Die Arbeiter sind mit der Wirkung des Schildes am ausgesuchten Ort neben dem Kruzifix hoch zufrieden. Der Pfosten, kerzengerade, trägt das Schild mit der weithin sichtbaren Inschrift. Die Arbeiter gehen weg und schauen noch einmal zufrieden zu dem Schild empor. Die Inschrift lautet: „In diesem Kurort sind Juden unerwünscht.“
Das Schild hatte man neben dem Juden Jesus angebracht, der doch längst fester Bestandteil der christlichen Dorfgemeinschaft geworden war. Die Arbeiter merken also nicht, was sie tun. Die grenzen einen aus, der doch schon lange ganz fest zu ihnen gehört – und grenzen gleichsam sich selber aus, graben sich die Wurzeln ihres Glaubens ab. Kein Mensch würde das freiwillig tun – und doch tun sie es. So entsetzlich war der Wahn.
Jahrhunderte hindurch wussten die Christen nicht, dass der Mann, auf den ihr Glaube gründete, ein Jude war. Man hatte dem Kruzifixus, dem Gekreuzigten, die Scham bedeckt, damit man nicht sehen konnte, dass er ein Beschnittener war. Jesus, der Herr der Kirche, war Jude – wie die Jünger und Apostel alle, auch Paulus. Und eben dieser Paulus musste sich, 30 Jahre nach Jesu Tod und Auferweckung, musste er sich viele Gedanken machen über das Verhältnis von Juden und Christen. Diese Fragen und Gedanken vereinte er in seiner eigenen Person. Hochgebildeter römischer Bürger mit lateinischem Namen Paulus mit allen Rechten, als Kind beschnitten mit dem Namen Schaul und somit Angehöriger des Volkes Gottes, verfolgte er den neuen christlichen Glauben leidenschaftlich bis zum Damaskus Ereignis, als er auf dem Weg zur Christenverfolgung die Stimme Christi hört: Saul, Saul, was verfolgst du mich?
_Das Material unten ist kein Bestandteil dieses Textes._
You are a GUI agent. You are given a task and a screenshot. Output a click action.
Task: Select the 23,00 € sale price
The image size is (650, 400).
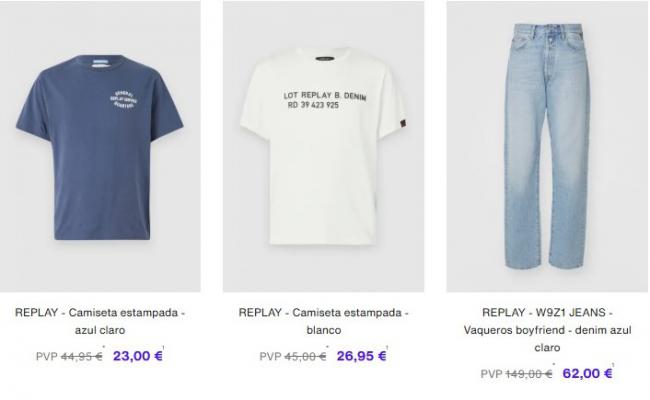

Wie gesagt: Paulus hat mit den Fragen nach Verhältnis von Juden und Christen sehr gerungen und immer wieder Antworten seinen Gemeinden gegeben. Wir hören eine seiner Antworten an die Gemeinde in Rom.
Römer 9, 1-8, 14-16 (Luther-Bibel)
1 Ich sage die Wahrheit in Christus und lüge nicht, wie mir mein Gewissen bezeugt im Heiligen Geist,
2 dass ich große Traurigkeit und Schmerzen ohne Unterlass in meinem Herzen habe.
3 Denn ich wünschte, selbst verflucht und von Christus getrennt zu sein für meine Brüder, die meine Stammverwandten sind nach dem Fleisch.
4 Sie sind Israeliten, denen die Kindschaft gehört und die Herrlichkeit und die Bundesschlüsse und das Gesetz und der Gottesdienst und die Verheißungen,
5 denen auch die Väter gehören und aus denen Christus herkommt nach dem Fleisch. Gott, der da ist über allem, sei gelobt in Ewigkeit. Amen.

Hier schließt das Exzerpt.